Prime numbers have been looked at for centuries, but some of the most basic questions about them are still major unsolved problems. These problems began as idle curiosities, but have grown to become hugely important not only in pure mathematics, but also have many applications to the real world. I'll talk about some of these quests to find patterns in the sequence of prime numbers.

31 January 2020
14:00
Dr Owen Cotton-Barratt
Abstract

Mathematics has provided us with several extremely useful tools to apply in the world beyond mathematics.  But it also provides us with mathematicians -- individuals who have trained habits of careful thinking in domains where that is the only way to make progress. This talk will explore some other domains -- such as saying sensible things about the long-term future, or how to identify good actions in the world -- where this style of thinking seems particularly desirable as progress can otherwise be elusive or illusory.  It will also consider how a mathematician's curiosity can help to identify important questions.

24 January 2020
14:00
Nick Andrews
Abstract

Taught courses offer a range of distinctive learning opportunities from lectures to tutorials/supervisions through to individual study. Orchestration refers to the combining and sequencing of these opportunities for maximum effect. This raises a question about who does the orchestration. In school, there is a good case for suggesting that it is teachers who take responsibility for orchestration of students’ learning opportunities. Moving to university, do students take on more responsibility for orchestration?

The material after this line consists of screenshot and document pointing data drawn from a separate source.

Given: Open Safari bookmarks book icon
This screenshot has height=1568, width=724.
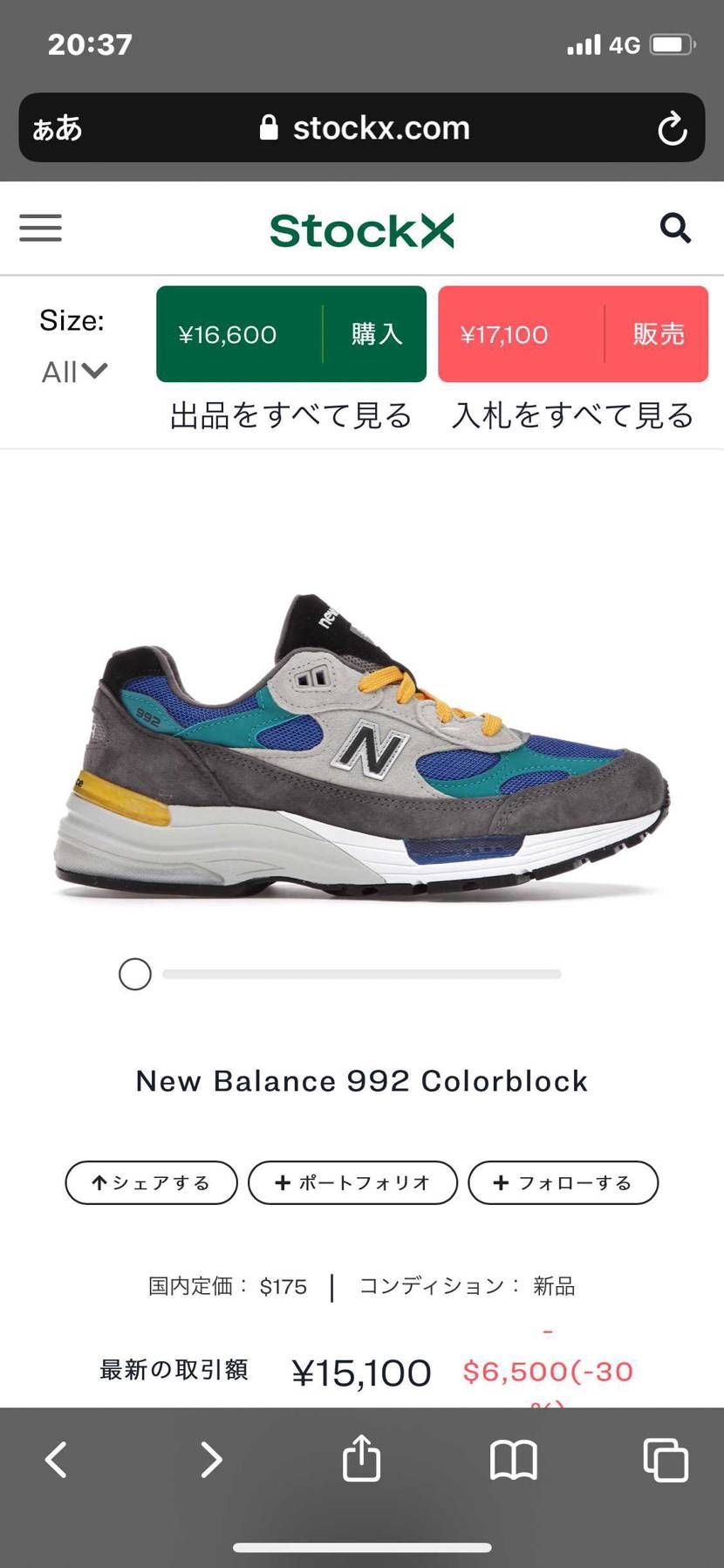Looking at the screenshot, I should coord(514,1460).
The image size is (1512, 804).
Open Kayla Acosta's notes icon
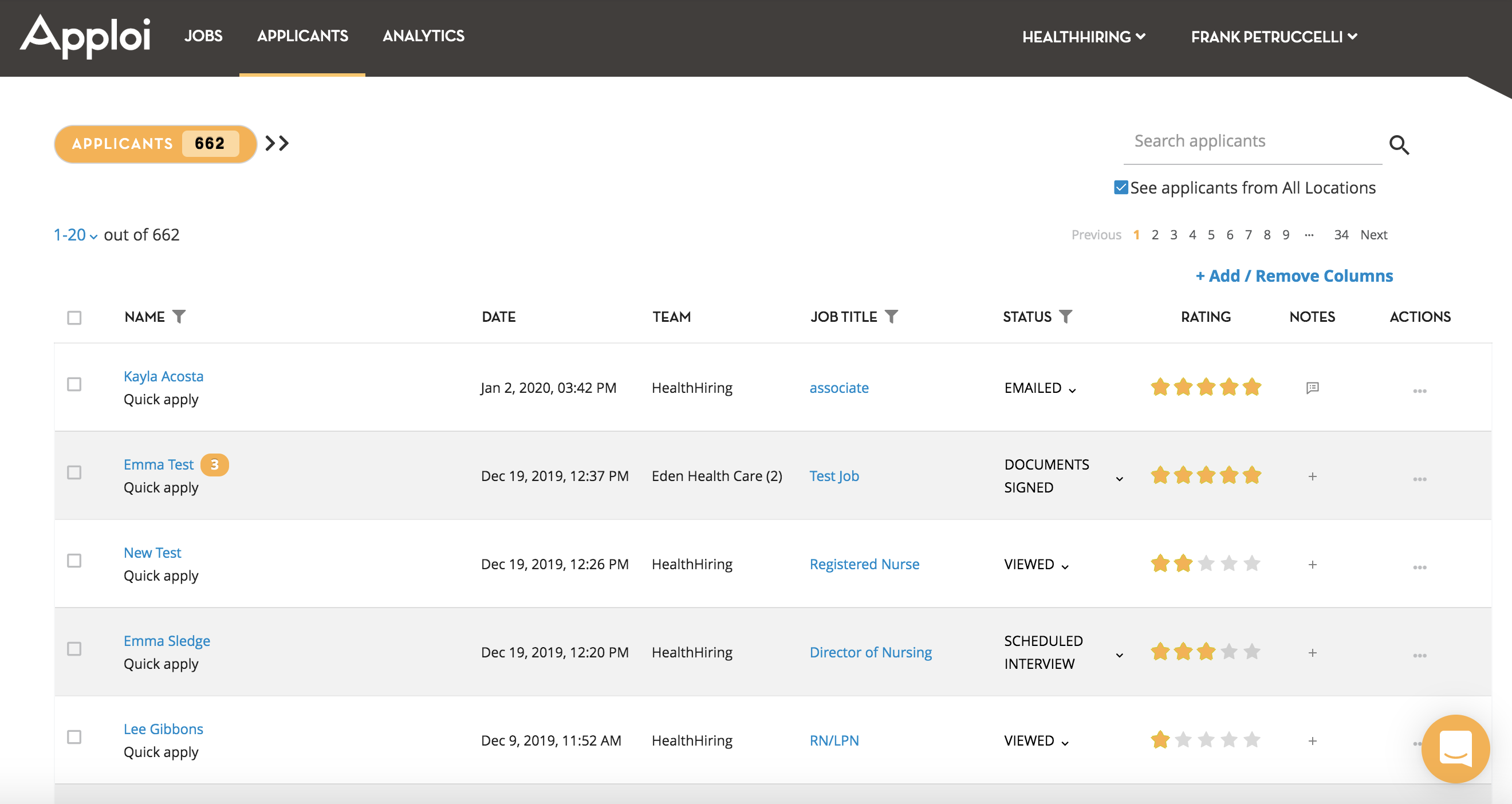[x=1313, y=388]
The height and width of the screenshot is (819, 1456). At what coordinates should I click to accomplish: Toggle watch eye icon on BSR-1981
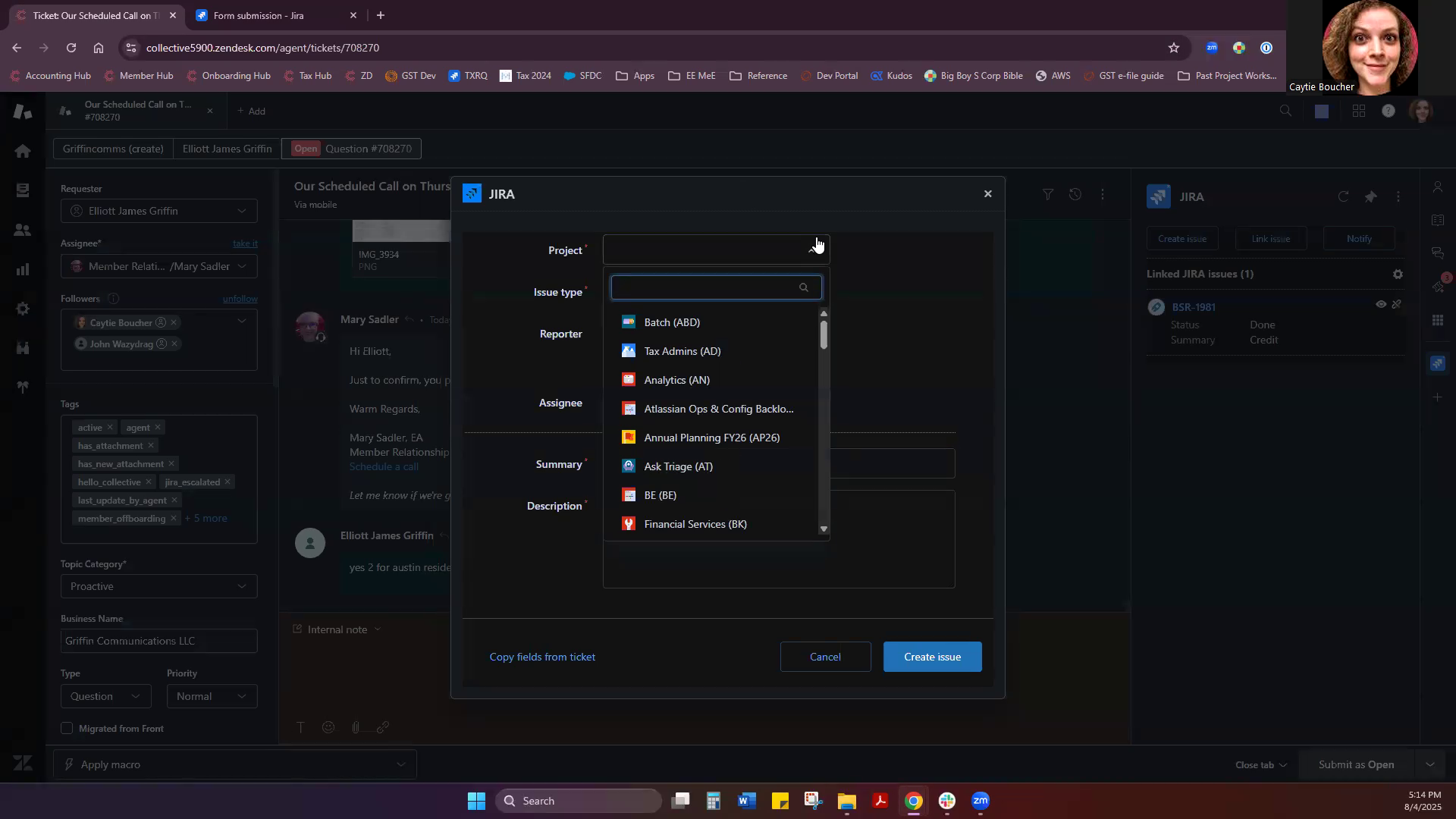click(x=1381, y=305)
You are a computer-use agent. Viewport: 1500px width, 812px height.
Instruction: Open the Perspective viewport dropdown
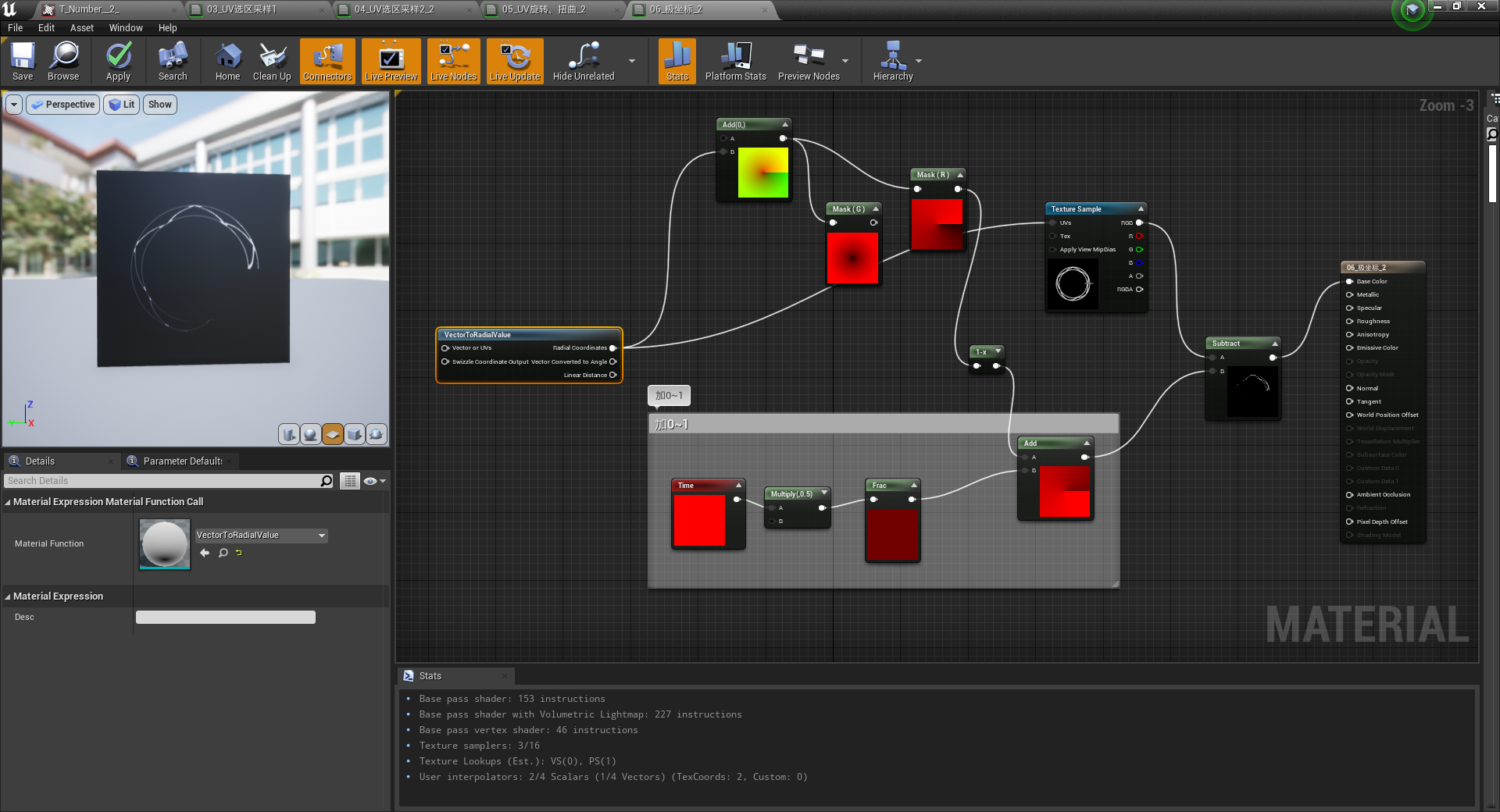tap(62, 104)
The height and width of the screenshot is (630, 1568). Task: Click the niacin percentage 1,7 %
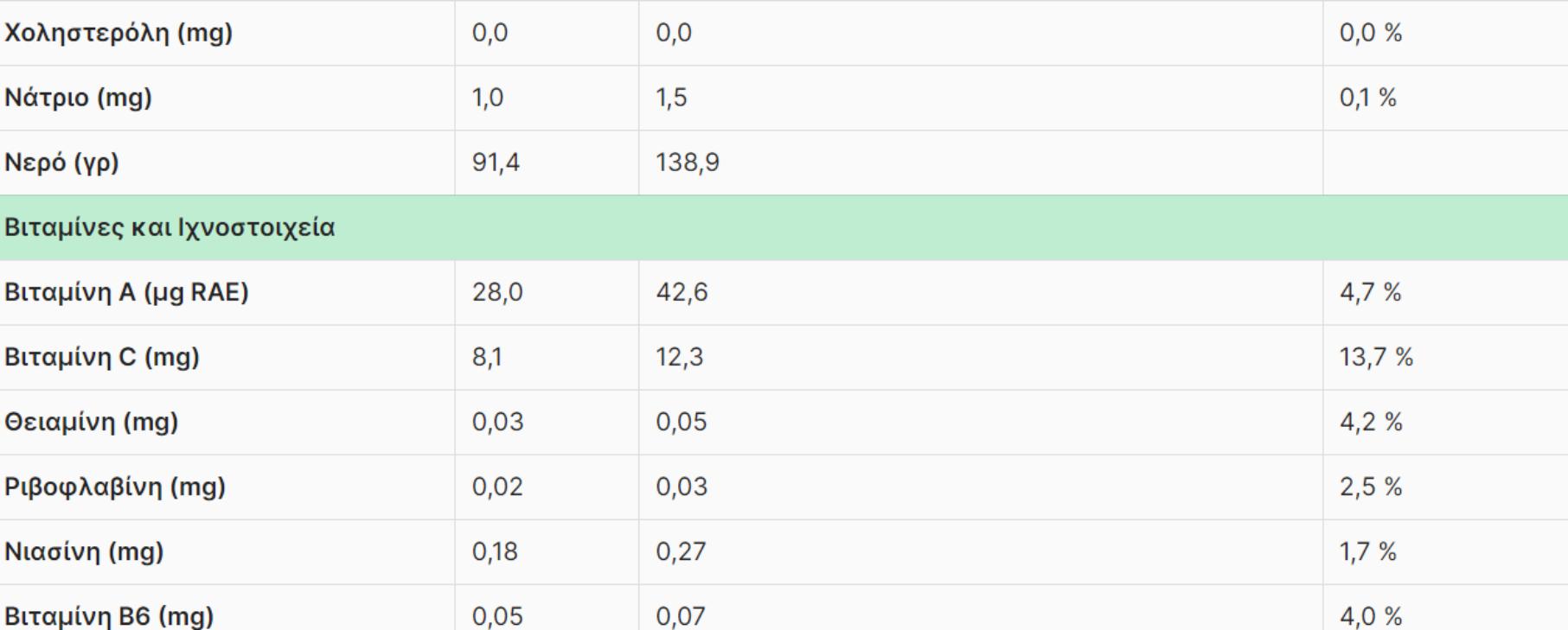1367,551
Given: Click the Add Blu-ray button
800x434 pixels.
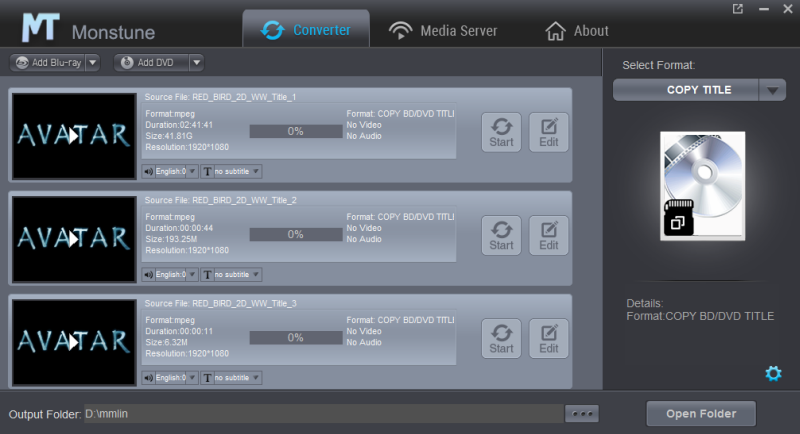Looking at the screenshot, I should tap(48, 62).
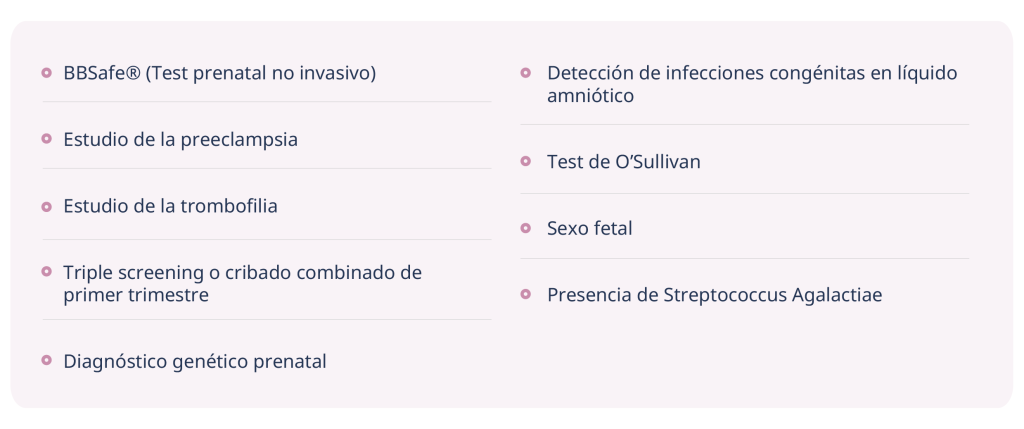This screenshot has width=1024, height=429.
Task: Open Triple screening o cribado combinado text
Action: point(242,283)
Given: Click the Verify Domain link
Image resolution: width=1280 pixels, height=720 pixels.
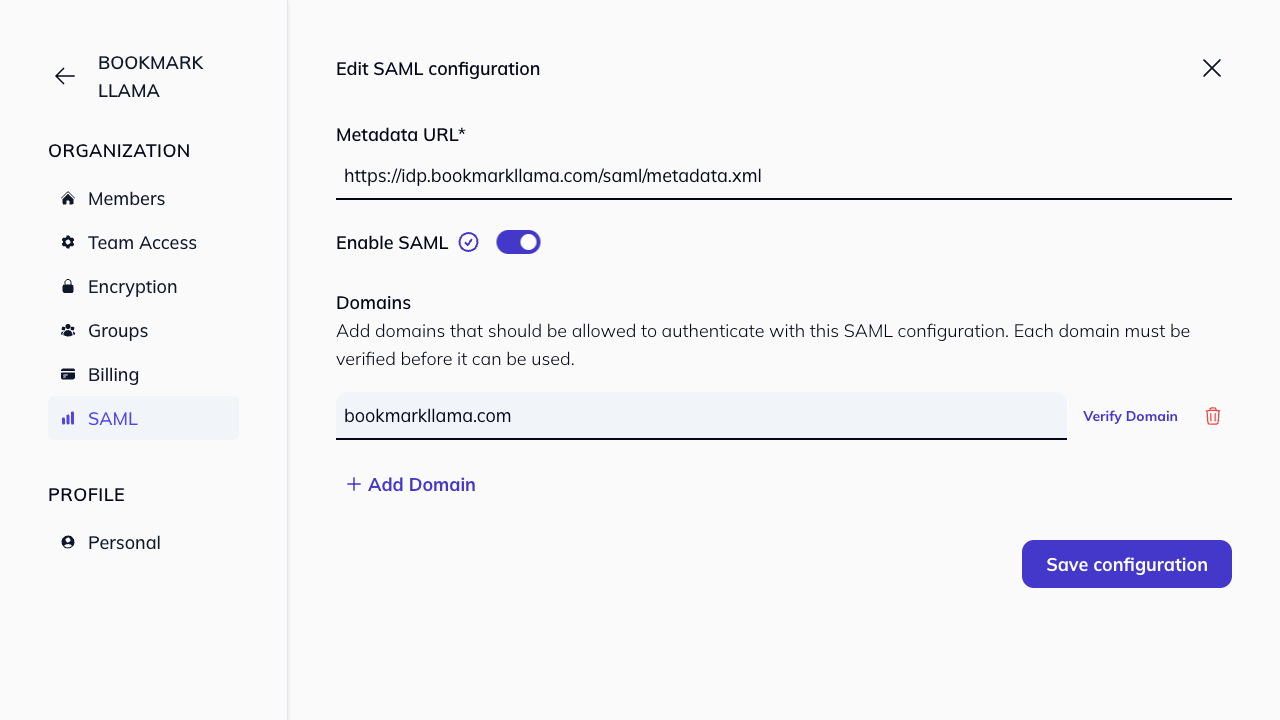Looking at the screenshot, I should (1130, 416).
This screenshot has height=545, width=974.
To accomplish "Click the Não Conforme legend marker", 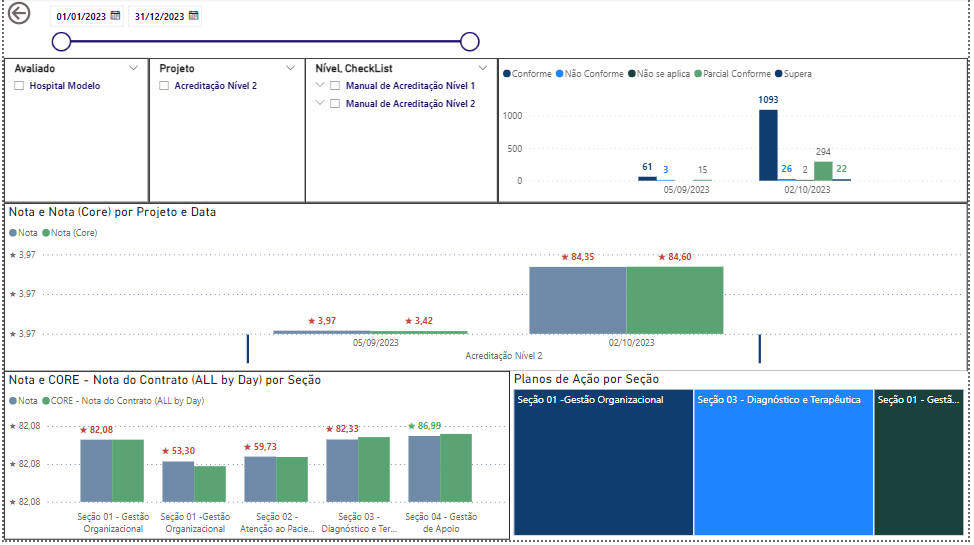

In this session there will be a chance to look back on the learning opportunities you experienced last term and to reflect on how (or even if) they were orchestrated. What could be different in the term ahead if you pay more attention to how distinctive learning opportunities are orchestrated?

6 December 2019
14:00
Abstract

Would you like to meet some of your fellow students, and some graduate students and postdocs, in an informal and relaxed atmosphere, while building your communication skills?  In this Friday@2 session, you'll be able to play a selection of board games, meet new people, and practise working together.  What better way to spend the final Friday afternoon of term?!  We'll play the games in the south Mezzanine area of the Andrew Wiles Building, outside L3.

29 November 2019
14:00
Dr Richard Earl and Dr Neil Laws
Abstract

This session is particularly aimed at fourth-year and OMMS students who are completing a dissertation this year. The talk will be given by Dr Richard Earl who chairs Projects Committee. For many of you this will be the first time you have written such an extended piece on mathematics. The talk will include advice on planning a timetable, managing the  workload, presenting mathematics, structuring the dissertation and creating a narrative, providing references and avoiding plagiarism.

22 November 2019
14:00
Prof. Christl Donnelly
Abstract

Outbreaks and epidemics from Ebola to influenza and measles are often in the news. Statistical analysis and modelling are frequently used to understand the transmission dynamics of epidemics as well as to inform and evaluate control measures, with real-time analysis being the most challenging but potentially most impactful. Examples will be drawn from diseases affecting both humans and animals.